_Provided material_
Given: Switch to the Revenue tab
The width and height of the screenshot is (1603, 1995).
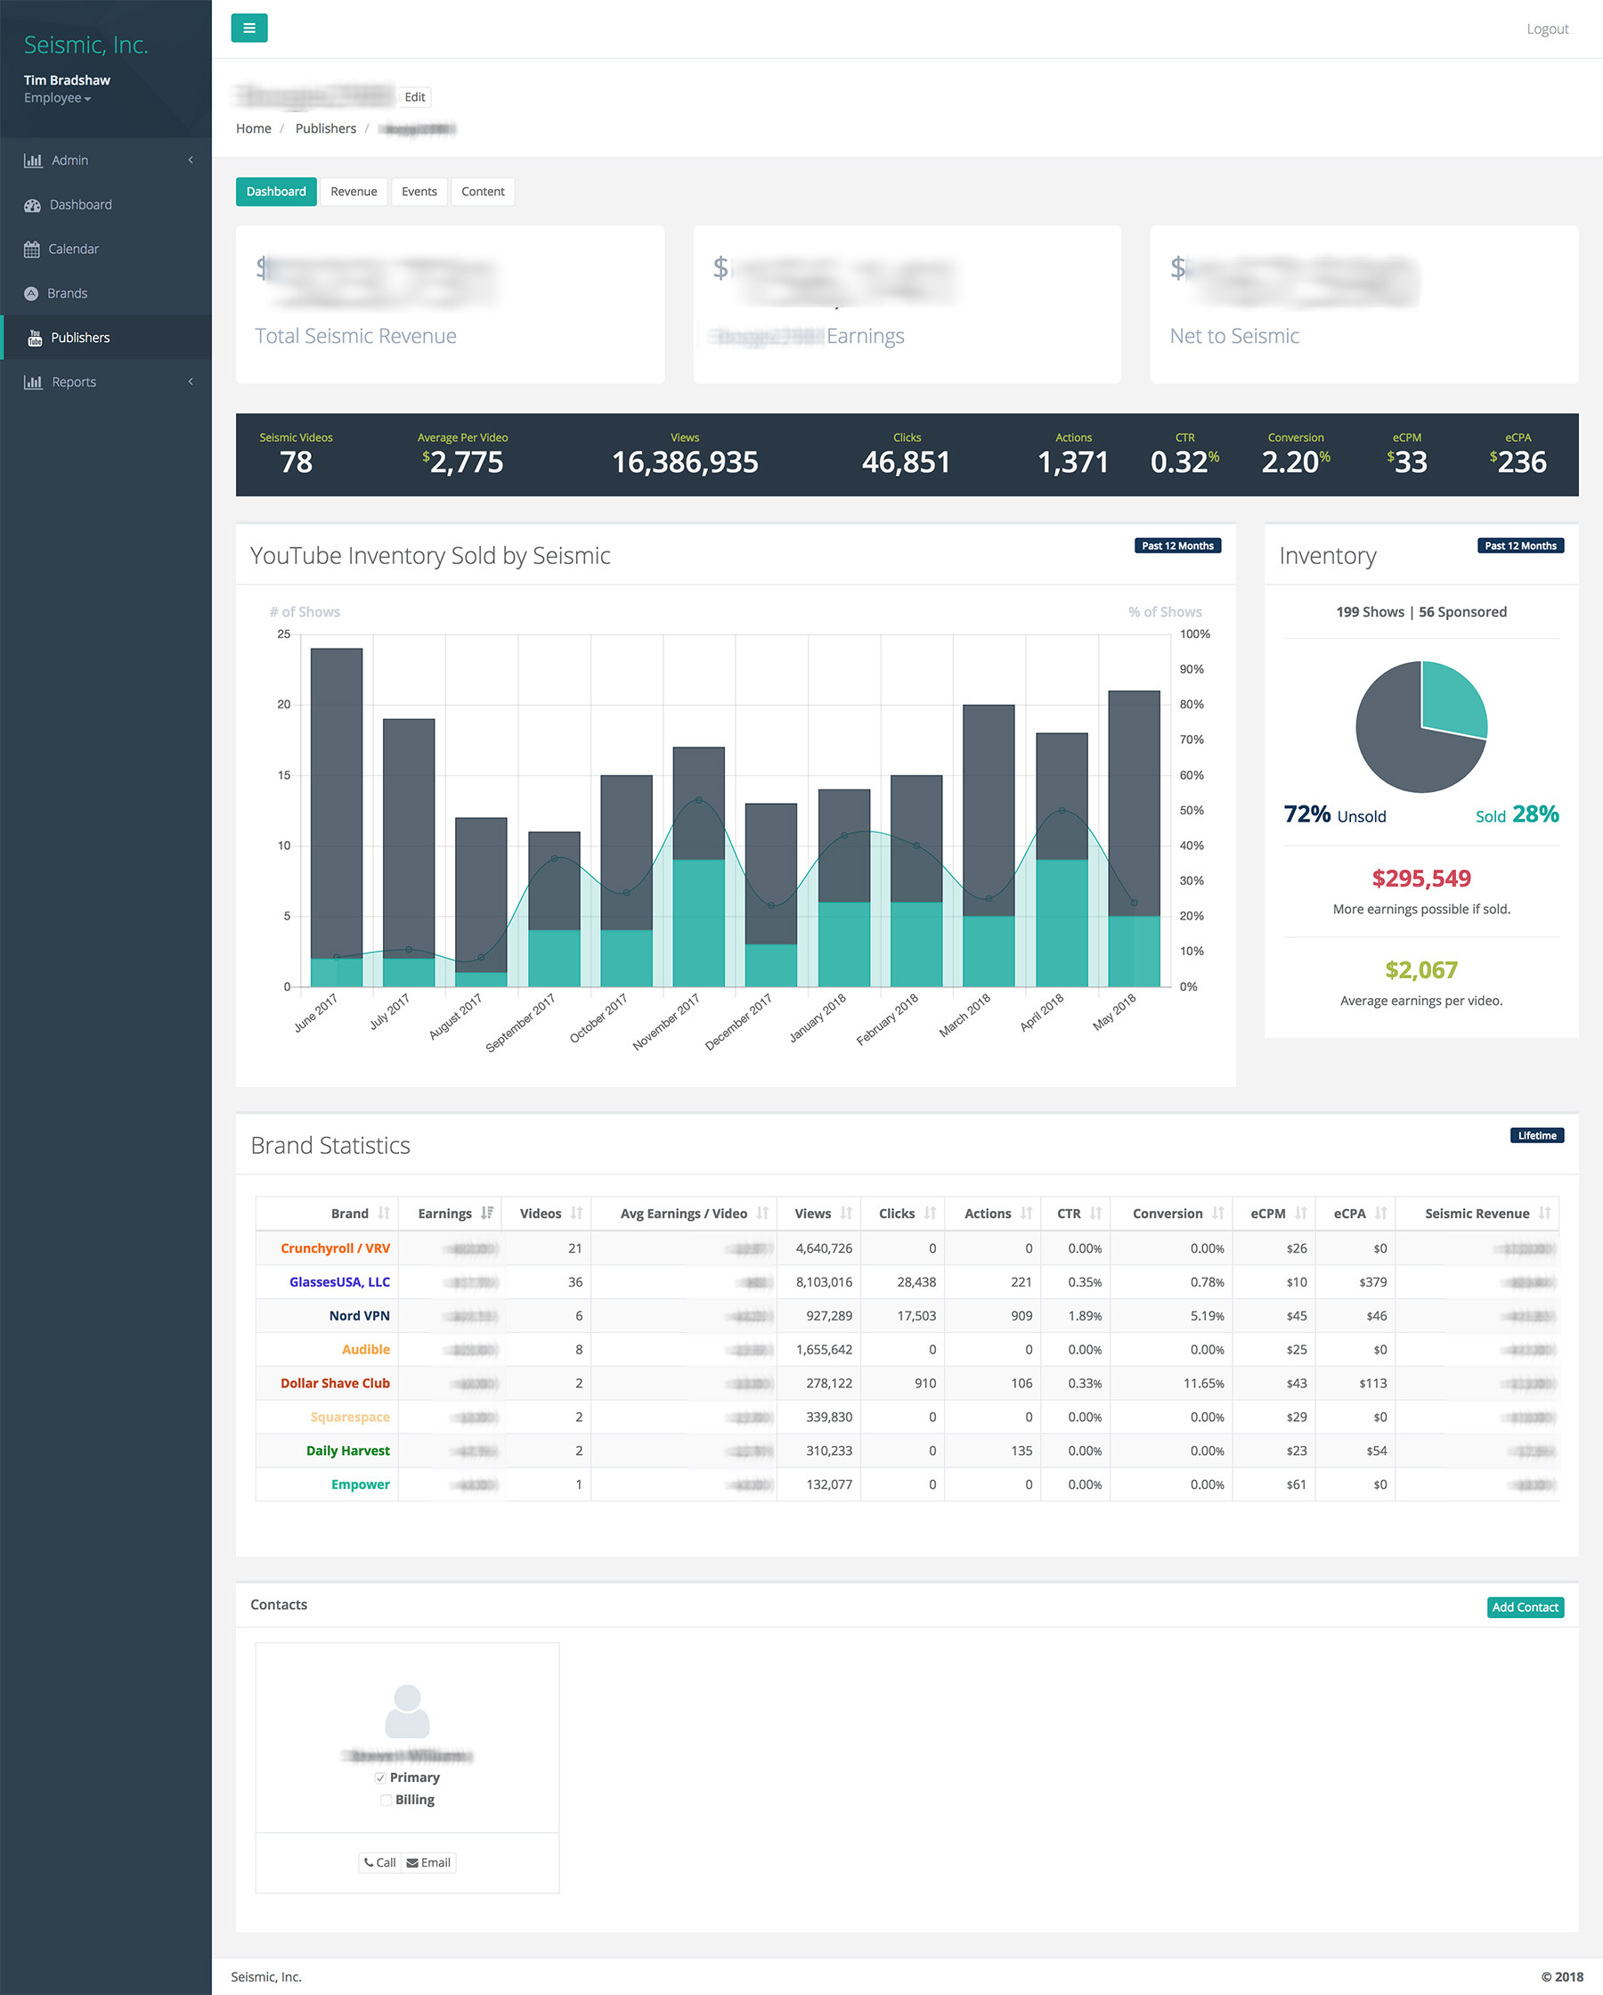Looking at the screenshot, I should (x=353, y=192).
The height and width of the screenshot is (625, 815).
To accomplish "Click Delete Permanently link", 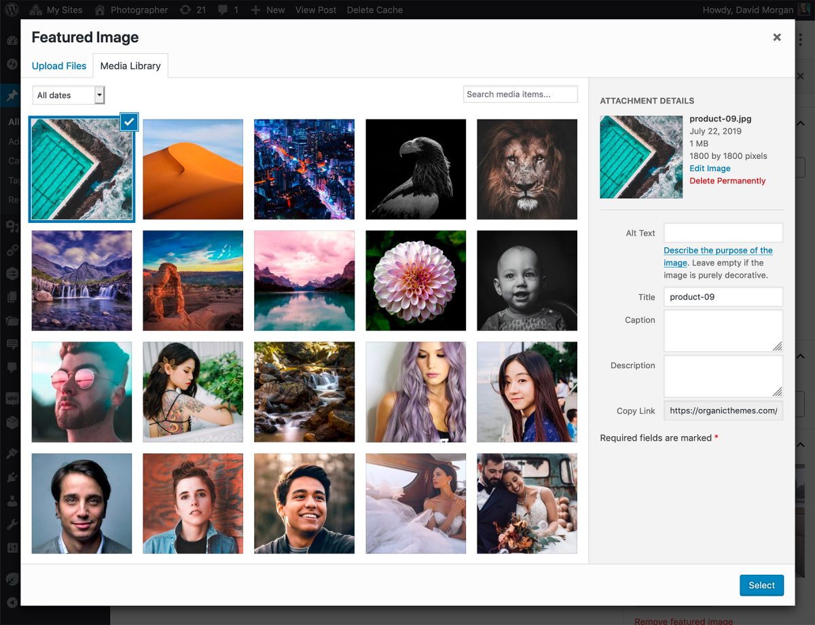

_Your instructions_
Nothing but the pictures is to be left out; the rest of the listing should be copied exactly.

_Solution_
Given: Switch to the Revenue tab
The width and height of the screenshot is (1603, 1995).
Looking at the screenshot, I should (x=353, y=192).
The height and width of the screenshot is (625, 815).
To accomplish "Click Delete Permanently link", 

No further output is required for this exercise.